The correlation between the adrenergic receptor gene polymorphism and the phenotype can be examined, for example, as in the following (1) to (4).
(1) As a result of linkage disequilibrium analysis and haplotype analysis in healthy subjects, gene polymorphisms within the estimated linkage disequilibrium block are selected. For example, Tag SNP, which is a representative gene polymorphism, is selected as an adrenergic receptor gene polymorphism for correlation analysis with a phenotype.
(2) Next, the gene polymorphism frequency of the gene polymorphism in the subject (patient) is analyzed. When investigating the correlation between genetic polymorphism and disease vulnerability, comparison is made between the genetic polymorphism frequencies of the subject and the healthy subject. It is effective to use a statistical method such as chi ² square test in comparison.
Here, the subjects may be further classified according to phenotype differences, and the gene polymorphism frequencies and genotypes of healthy subjects and subjects may be compared for each classification. When the phenotype related to the onset of the disease is a stimulant psychosis-like symptom, for example, the period from the start of the use of a stimulant to the onset of delusions or hallucinations, the duration of delusions or hallucinations after cessation of use, presence or absence of relapse, multidrug abuse Can be classified by the presence or absence of.
(3) If there is a gene polymorphism significantly associated with drug sensitivity in a subject, the gene polymorphism can be used for evaluation of a genetic predisposition for drug sensitivity. In addition, if there is a genetic polymorphism having a significant difference in gene polymorphism frequency between a healthy person and a subject, the genetic polymorphism can be used for evaluation of a genetic predisposition for disease vulnerability.

  However, since it is suggested that the tendency of genetic polymorphism is influenced by race, birthplace, etc., genetic polymorphism similar to the population used to find related genetic polymorphism (eg SNP) It is desirable to perform the above evaluation using the gene polymorphism in a group showing

Specific examples of the correlation between the adrenergic receptor gene polymorphism and the phenotype are shown in (1) to (8) below.
(1) Patients who have undergone surgery with a major allele (G) in the ADRB2 subtype polymorphism (rs11959113) in the correlation with the measurement results of the 24 hour post-operative analgesic drug administration In correlation, the postoperative analgesic dose requirements were statistically significantly higher. Therefore, by analyzing the ADRB2 subtype gene polymorphism (rs11959113), the sensitivity to analgesics can be predicted more easily.
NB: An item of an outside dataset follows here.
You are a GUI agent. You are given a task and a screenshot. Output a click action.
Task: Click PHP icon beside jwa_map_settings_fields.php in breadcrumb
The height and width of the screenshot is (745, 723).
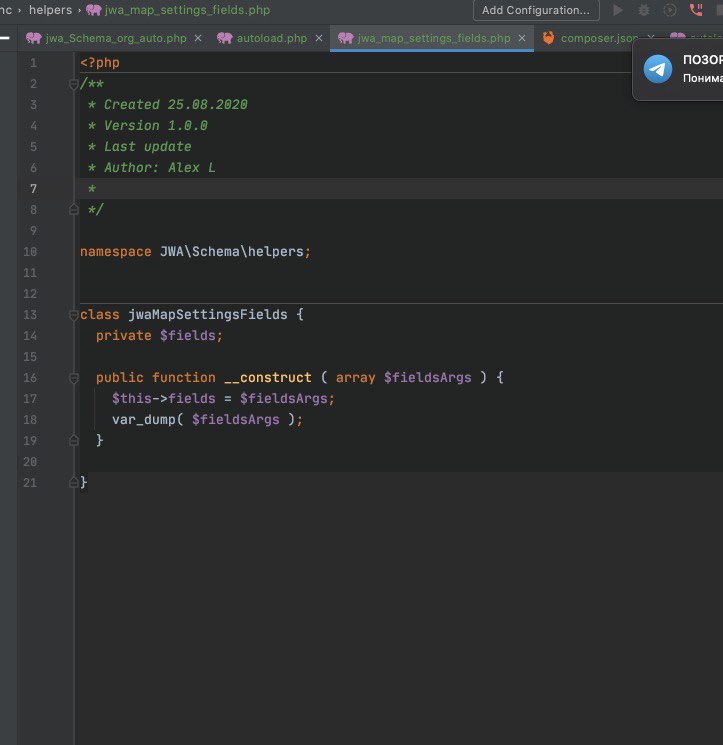pos(94,10)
(2) Prevalence of minor allele (G) in the ADRB2 subtype polymorphism (rs2116719) and pain detection latency in the correlation with the measurement results of pain detection latency by immersion in ice water before hand surgery The relationship was shown. Therefore, the sensitivity to pain can be more easily predicted by analyzing the ADRB2 subtype gene polymorphism (rs2116719).
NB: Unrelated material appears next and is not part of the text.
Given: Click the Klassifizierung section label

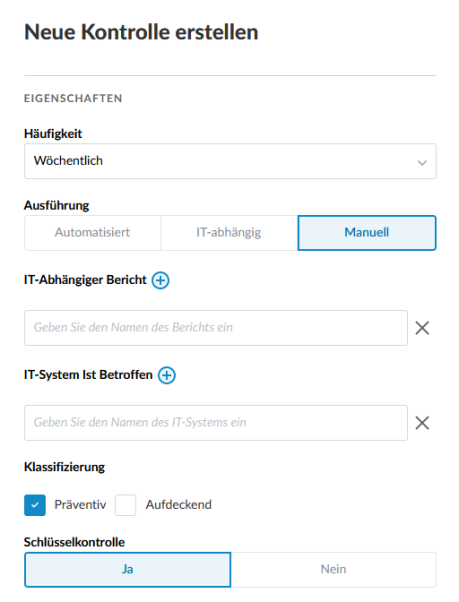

(3) Patients who have undergone surgery without major allele (A) with ADRB1 subtype polymorphism (rs1801252) in the correlation with measurement results of pain perception latency due to pre-operative immersion in ice water Compared with the patient group with allele A, the pain-sensing latency in immersion in hand ice water was statistically significantly longer. Therefore, by analyzing the ADRB1 subtype gene polymorphism (rs1801252), sensitivity to pain can be predicted more easily.
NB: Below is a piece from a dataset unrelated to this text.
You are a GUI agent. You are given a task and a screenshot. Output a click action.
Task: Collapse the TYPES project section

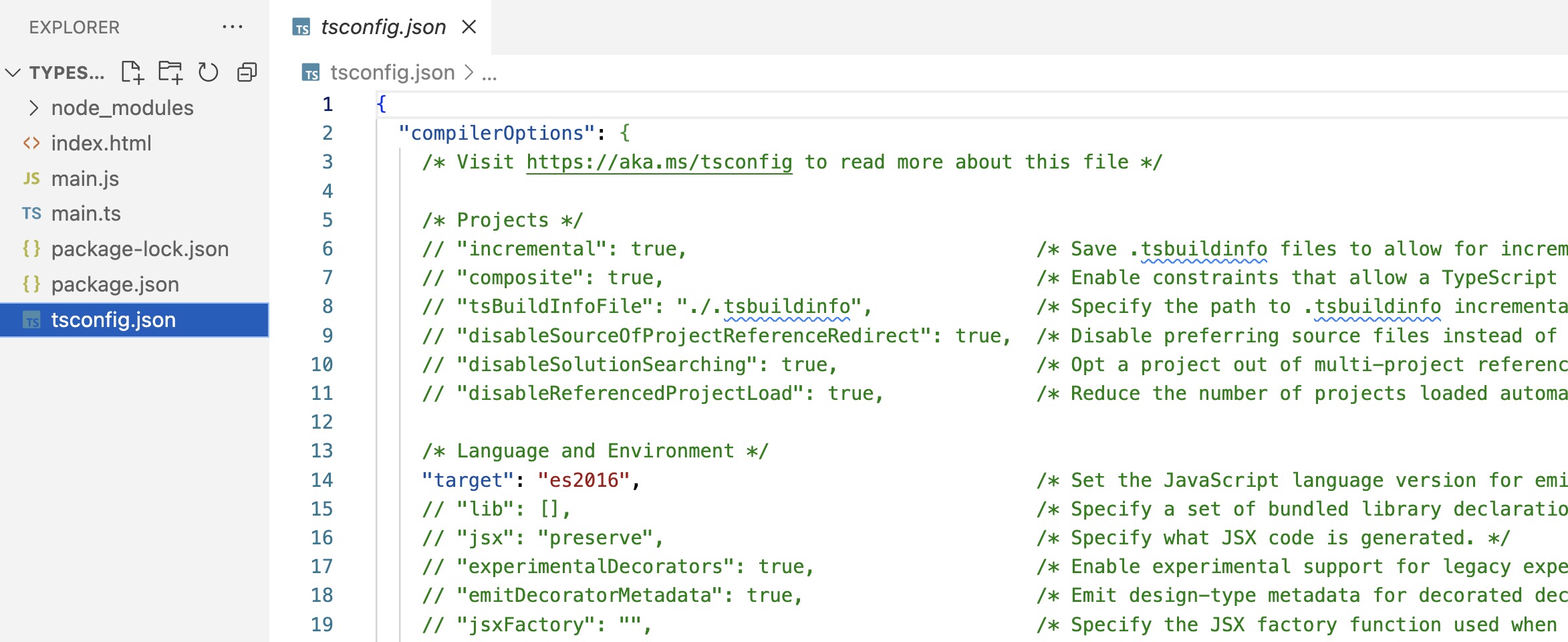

(4) Surgery without minor allele (G) in ADRB1 subtype polymorphism (rs1801253) in correlation with measurement results of pain detection latency threshold difference by immersion in hand ice water before and after fentanyl administration before surgery Compared with the female patient group with the allele G, the female patient group had a statistically significant difference in pain-sensing latency threshold value in hand ice water immersion. Therefore, by analyzing the ADRB1 subtype gene polymorphism (rs1801253), it is possible to more easily predict the sensitivity to analgesics.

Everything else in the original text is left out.